**INFORMATION PROVIDED**
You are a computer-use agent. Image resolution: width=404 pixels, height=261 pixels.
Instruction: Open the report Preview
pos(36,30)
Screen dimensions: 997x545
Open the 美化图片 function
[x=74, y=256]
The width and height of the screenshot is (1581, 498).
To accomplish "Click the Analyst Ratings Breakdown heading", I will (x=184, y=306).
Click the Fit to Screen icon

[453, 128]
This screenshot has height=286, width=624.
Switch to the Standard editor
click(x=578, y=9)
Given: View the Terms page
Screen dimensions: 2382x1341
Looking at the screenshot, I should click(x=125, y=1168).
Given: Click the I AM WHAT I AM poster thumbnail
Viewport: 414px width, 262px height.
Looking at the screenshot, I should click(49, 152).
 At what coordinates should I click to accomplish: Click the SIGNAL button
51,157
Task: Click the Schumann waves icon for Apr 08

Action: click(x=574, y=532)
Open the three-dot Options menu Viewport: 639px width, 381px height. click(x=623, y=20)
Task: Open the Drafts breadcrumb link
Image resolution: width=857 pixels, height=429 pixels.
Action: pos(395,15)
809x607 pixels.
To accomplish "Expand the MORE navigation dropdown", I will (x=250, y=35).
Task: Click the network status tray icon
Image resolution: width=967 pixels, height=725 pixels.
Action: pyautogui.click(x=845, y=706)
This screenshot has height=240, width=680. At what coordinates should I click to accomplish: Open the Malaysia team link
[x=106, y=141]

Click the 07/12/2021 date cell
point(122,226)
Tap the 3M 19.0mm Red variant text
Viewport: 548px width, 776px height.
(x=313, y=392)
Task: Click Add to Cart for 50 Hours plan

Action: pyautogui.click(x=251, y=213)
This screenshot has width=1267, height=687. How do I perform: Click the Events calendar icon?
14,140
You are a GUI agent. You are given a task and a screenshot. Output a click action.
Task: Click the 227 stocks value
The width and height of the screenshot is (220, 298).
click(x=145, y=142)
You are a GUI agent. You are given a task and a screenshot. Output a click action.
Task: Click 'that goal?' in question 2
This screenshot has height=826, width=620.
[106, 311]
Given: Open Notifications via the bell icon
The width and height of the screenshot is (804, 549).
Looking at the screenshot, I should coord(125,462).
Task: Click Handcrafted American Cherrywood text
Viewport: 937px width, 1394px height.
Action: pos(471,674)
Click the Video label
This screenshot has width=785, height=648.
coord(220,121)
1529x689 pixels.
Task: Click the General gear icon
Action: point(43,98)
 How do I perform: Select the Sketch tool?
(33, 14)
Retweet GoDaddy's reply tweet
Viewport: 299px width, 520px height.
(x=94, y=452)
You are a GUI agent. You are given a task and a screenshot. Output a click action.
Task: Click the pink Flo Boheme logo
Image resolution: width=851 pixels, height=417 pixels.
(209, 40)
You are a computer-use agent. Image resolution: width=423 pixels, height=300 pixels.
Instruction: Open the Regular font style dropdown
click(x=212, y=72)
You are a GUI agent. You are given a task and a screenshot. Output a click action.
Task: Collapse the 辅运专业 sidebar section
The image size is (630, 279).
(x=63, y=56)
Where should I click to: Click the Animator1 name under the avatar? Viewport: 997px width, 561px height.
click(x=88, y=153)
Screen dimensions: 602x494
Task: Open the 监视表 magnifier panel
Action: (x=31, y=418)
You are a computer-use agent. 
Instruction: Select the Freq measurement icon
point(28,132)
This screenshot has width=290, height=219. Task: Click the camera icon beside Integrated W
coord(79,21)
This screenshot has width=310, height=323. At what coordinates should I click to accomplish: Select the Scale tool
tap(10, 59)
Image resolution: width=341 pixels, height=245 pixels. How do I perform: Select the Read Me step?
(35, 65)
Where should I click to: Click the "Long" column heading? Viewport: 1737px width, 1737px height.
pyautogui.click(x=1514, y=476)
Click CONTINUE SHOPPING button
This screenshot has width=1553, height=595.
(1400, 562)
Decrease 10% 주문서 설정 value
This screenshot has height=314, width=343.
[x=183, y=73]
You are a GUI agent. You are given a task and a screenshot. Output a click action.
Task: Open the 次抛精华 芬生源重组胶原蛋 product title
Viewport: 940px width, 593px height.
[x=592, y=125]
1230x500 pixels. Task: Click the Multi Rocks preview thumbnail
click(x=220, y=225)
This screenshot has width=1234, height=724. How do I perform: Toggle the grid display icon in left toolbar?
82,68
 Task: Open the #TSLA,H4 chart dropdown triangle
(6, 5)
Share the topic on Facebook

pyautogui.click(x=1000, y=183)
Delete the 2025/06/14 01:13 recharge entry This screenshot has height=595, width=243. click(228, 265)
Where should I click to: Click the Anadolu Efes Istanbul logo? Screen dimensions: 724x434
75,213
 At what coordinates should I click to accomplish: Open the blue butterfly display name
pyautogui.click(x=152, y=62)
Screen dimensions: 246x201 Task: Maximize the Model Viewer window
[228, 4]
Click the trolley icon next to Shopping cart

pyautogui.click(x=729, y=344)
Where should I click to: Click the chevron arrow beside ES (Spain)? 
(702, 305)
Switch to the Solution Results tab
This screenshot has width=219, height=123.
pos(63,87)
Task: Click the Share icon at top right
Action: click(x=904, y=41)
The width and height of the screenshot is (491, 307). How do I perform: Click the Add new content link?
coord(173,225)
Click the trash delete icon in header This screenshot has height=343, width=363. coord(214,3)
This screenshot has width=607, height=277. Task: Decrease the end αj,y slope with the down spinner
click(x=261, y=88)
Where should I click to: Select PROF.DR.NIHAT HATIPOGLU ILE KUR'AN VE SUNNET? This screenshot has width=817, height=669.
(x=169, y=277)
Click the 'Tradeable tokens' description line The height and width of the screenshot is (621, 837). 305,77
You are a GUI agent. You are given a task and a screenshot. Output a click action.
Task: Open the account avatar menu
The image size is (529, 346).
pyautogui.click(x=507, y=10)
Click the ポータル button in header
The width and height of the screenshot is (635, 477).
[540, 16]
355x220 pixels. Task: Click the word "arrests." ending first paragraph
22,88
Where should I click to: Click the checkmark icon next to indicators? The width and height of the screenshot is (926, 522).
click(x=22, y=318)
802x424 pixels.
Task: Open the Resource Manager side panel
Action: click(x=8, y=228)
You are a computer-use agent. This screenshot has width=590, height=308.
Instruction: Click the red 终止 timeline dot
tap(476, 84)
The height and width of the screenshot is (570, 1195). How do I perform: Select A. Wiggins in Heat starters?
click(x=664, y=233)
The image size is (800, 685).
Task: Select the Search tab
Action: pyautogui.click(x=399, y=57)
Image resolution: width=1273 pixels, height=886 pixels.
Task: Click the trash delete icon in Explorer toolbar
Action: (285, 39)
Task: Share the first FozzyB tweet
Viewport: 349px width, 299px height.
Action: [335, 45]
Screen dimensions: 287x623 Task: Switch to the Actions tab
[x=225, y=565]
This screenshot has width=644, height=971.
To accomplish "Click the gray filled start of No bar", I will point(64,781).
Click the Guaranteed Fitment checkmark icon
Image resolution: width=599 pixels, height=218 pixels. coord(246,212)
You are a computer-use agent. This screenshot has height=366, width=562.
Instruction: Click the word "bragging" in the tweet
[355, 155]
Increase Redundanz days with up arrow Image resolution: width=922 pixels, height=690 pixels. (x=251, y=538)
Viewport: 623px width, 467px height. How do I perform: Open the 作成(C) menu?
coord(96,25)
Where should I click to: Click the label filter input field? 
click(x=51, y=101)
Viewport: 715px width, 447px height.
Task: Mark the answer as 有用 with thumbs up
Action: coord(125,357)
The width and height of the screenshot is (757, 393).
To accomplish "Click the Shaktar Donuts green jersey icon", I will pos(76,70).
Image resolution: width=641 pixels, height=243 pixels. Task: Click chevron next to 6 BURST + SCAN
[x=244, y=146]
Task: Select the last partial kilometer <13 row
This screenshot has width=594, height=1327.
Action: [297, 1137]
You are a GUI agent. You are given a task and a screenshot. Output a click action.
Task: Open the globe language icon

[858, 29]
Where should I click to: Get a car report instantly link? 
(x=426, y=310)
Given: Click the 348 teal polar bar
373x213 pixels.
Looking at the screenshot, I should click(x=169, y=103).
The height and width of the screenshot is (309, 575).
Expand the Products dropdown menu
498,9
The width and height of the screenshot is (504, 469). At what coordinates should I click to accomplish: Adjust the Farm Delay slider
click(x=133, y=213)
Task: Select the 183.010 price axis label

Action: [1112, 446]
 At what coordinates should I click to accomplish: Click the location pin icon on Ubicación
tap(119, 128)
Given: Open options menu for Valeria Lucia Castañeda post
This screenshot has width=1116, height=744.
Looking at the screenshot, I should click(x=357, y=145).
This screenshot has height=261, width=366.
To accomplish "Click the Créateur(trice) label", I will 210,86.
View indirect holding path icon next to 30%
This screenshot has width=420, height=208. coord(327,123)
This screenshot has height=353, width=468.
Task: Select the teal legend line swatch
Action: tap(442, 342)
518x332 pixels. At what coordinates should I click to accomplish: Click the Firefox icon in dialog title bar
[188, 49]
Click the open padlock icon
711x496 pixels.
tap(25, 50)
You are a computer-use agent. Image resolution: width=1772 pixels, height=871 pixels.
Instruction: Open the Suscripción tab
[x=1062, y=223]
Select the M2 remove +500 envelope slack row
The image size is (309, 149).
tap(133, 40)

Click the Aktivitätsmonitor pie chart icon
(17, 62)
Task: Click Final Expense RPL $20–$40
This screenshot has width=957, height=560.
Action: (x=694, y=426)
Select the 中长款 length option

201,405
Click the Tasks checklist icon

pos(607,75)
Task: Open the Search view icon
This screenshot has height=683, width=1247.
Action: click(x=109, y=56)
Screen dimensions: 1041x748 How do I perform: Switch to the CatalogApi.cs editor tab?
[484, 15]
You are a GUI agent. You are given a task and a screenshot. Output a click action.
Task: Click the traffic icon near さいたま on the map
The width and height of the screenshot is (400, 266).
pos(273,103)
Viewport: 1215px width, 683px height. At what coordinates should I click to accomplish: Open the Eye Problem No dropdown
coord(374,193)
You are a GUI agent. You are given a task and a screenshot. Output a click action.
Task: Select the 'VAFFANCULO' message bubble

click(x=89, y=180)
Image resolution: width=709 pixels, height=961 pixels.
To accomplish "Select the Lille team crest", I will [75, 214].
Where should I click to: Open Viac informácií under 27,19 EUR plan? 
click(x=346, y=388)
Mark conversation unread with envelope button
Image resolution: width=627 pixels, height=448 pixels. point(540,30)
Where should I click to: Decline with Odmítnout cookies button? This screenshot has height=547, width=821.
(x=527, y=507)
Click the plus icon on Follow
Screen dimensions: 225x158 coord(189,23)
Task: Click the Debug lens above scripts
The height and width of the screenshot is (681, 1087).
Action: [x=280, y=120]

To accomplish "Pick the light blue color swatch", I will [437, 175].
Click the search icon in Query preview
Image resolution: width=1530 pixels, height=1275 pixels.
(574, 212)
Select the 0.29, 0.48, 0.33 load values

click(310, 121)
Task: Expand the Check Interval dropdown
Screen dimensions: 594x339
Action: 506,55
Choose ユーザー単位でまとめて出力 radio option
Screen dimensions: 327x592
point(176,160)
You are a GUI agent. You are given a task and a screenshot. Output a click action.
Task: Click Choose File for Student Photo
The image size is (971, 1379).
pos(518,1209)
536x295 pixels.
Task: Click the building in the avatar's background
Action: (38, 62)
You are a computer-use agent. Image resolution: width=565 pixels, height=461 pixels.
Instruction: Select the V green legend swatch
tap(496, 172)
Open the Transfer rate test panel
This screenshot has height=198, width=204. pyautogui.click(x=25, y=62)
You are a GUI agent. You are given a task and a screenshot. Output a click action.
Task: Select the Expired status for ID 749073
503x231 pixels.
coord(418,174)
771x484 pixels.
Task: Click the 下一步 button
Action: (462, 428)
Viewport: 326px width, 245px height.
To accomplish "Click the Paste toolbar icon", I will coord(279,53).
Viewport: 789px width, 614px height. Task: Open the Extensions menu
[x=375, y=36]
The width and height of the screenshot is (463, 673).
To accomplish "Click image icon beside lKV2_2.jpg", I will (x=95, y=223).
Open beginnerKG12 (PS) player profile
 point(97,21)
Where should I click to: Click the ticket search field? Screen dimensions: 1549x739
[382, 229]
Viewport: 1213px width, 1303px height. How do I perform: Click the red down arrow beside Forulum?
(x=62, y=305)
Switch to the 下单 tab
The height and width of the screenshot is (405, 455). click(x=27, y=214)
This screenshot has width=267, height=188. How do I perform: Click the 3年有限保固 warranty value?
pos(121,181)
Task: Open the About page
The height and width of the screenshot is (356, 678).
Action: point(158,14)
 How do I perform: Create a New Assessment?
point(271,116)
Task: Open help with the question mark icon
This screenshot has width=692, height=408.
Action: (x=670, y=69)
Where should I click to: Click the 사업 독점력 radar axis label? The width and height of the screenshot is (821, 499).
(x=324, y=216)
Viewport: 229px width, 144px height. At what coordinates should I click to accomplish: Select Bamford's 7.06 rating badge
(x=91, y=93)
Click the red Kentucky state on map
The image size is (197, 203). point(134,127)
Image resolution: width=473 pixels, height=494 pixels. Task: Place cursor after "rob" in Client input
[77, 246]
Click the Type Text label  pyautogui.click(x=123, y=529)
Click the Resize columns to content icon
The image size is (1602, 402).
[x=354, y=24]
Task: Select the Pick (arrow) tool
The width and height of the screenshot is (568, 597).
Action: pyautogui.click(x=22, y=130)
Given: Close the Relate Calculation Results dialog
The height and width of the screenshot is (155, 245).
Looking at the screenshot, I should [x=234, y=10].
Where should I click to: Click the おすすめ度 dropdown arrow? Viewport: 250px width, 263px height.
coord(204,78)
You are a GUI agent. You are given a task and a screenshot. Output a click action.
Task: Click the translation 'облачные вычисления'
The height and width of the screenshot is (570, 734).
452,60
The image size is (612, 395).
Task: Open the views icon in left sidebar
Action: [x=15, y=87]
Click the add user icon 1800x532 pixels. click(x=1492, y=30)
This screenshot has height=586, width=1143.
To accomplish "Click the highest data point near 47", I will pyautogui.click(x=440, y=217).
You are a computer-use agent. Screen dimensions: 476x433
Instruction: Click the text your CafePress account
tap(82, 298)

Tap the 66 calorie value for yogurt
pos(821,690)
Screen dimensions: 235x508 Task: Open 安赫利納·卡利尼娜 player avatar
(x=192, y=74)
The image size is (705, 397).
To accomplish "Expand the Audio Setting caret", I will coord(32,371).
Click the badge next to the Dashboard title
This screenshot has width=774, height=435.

**TASK**
Set down, unchanged, only those lines above that fall between the line with "Where should I click to: Click the chevron" and the line with "Click the trash delete icon in header", the two end lines included.

**ANSWER BOX**
Where should I click to: Click the chevron arrow beside ES (Spain)? 
(702, 305)
Switch to the Solution Results tab
This screenshot has width=219, height=123.
pos(63,87)
Task: Click the Share icon at top right
Action: click(x=904, y=41)
The width and height of the screenshot is (491, 307). How do I perform: Click the Add new content link?
coord(173,225)
Click the trash delete icon in header This screenshot has height=343, width=363. coord(214,3)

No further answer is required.